Women as Leaders and Mentors

If one studies the leadership of organizations such as CAUCE and CNIE, then one sees a distinct history of female leaders. Women also tend to be active in communities of practice that advance teaching and learning in ways that push boundaries. The idea of necessity being “the mother of invention” holds merit here. At the same time, as early leaders in online and distance education, we came to experience issues of culture, including those related to Indigenous contexts and the broader masculinist academy. Regarding the latter, though we did not always win, we certainly spoke up and advocated for values that reflect feminist thinking (Bainbridge & Wark, 2023).

Access and Accessibility

As women, we continue to see the access that online education can facilitate in our country. This access moves beyond borders, makes learning possible during busy lives, and defeats variables such as weather and distance. Accessibility for those who live with health and other realities that limit ability to attend classes on a campus is greatly enhanced by online education models. More than 30 years ago, Haughey (1990, pp. 35, 43) identified that the “development of community and the recognition of the ethnic, political, historical and gendered context of learners” are key components of distance learning and society as a whole. Although these ideas might not have been recognized as singularly important at the time, they are relevant today. Thinkers such as Daniel (2019) and Bates (2022) have also championed the value that online and open educational models can bring not only to Canada but also to countries around the world where education is not as accessible as it is in this country.

Continuing Education

As the past few years have shown, online learning can occur at all levels and be implemented quickly (although quickness is rarely a sign of good practice). One area in which online education has made valuable inroads over time is continuing education. In such units, flexibility is the mantra because of the diverse challenges that adult learners face. Perhaps not surprisingly, the staff and leaders in these units tend to be women guided by feminist thinking and action. The learner base in the continuing education unit represented in this chapter consistently skews female at just over 70%. In the same unit, the programs offered represent a cross-section of professional practice areas, including health care (Carter & Rukholm, 2008), business, communications, and emerging technologies (McMaster University Continuing Education, 2023). In the simplest terms, women are looking to advance their careers, and online learning enables this goal.

The Future

As we hypothesize the future of online education in Canada, the metaphor of forging with women in doing and leading roles emerges as a fitting choice. Forging as “heating and hammering” evokes the idea of tenacity among female online educators and administrators who deal with the many complexities of bringing education to diverse individuals and communities. Although some might argue that today’s technologies hold potential for reducing these complexities, those who have lived and continue to live with today’s changes know that this is an overly simplistic understanding of the challenge. Female grit, problem-solving skills, and commitment to a mission grounded in educational access must remain central to the evolution of meaningful online education.
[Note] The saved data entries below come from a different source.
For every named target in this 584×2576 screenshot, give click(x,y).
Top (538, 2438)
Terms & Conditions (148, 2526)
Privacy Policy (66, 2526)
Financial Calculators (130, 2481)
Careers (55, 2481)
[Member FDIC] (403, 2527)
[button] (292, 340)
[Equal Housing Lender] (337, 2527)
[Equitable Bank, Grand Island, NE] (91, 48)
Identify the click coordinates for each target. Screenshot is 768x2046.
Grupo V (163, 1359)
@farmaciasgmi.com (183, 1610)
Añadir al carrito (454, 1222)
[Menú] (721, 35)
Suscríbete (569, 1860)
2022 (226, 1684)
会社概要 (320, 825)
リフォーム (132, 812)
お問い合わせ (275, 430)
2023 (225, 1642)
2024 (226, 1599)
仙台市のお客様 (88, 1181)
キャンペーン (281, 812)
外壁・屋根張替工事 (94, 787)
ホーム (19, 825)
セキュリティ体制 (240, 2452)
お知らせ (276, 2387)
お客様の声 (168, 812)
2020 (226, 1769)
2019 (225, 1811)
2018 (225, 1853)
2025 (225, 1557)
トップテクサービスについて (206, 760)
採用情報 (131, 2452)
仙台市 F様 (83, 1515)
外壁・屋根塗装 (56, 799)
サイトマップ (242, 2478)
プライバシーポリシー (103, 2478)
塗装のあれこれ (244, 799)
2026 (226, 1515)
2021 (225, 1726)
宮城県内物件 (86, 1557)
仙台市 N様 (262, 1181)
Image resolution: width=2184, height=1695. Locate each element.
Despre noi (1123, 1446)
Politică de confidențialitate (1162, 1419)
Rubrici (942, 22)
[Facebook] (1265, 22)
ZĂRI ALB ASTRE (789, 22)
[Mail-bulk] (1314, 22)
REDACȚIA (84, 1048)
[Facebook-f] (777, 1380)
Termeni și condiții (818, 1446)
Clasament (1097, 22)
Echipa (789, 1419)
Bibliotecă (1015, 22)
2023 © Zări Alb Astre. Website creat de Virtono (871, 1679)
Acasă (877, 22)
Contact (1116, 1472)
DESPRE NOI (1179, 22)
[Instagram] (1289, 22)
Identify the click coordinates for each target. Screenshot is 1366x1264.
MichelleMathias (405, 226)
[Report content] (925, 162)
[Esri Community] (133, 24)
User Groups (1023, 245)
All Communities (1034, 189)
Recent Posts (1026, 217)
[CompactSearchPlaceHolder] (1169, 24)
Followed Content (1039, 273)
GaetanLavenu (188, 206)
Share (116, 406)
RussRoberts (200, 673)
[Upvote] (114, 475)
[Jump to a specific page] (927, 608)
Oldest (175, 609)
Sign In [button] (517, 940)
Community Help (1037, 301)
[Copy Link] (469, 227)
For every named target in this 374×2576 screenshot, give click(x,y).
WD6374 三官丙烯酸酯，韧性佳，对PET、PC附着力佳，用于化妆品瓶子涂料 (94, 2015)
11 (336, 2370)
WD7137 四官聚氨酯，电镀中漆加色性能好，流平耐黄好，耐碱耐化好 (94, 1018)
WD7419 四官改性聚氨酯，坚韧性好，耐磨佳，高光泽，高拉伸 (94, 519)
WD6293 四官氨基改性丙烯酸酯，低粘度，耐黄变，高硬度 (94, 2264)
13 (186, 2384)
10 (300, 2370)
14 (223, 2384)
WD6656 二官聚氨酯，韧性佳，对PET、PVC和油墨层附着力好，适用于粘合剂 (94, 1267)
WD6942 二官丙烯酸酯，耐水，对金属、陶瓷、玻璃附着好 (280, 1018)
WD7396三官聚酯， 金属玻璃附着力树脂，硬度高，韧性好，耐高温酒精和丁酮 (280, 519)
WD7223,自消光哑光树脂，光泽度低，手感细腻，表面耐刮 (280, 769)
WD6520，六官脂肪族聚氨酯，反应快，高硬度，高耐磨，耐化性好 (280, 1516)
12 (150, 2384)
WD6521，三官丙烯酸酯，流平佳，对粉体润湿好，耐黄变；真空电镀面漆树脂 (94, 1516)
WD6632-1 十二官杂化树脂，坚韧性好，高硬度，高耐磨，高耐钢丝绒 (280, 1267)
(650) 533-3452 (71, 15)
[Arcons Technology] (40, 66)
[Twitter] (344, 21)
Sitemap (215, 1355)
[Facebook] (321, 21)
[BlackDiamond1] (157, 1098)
Forging has also been associated with the act of developing new relationships and conditions, tasks that women are gifted to accomplish. Women will also be essential to navigating partnerships as online education becomes increasingly crowded with corporate entities. Strong women will be needed to counter the corporate mentality that could well dominate the online field without their presence.

Based on our experiences and reflections, we propose that feminist thinking and acting as well as strong female leaders are essential to the evolution of online education in Canada. Indeed, the next 30 plus years will tell the tale.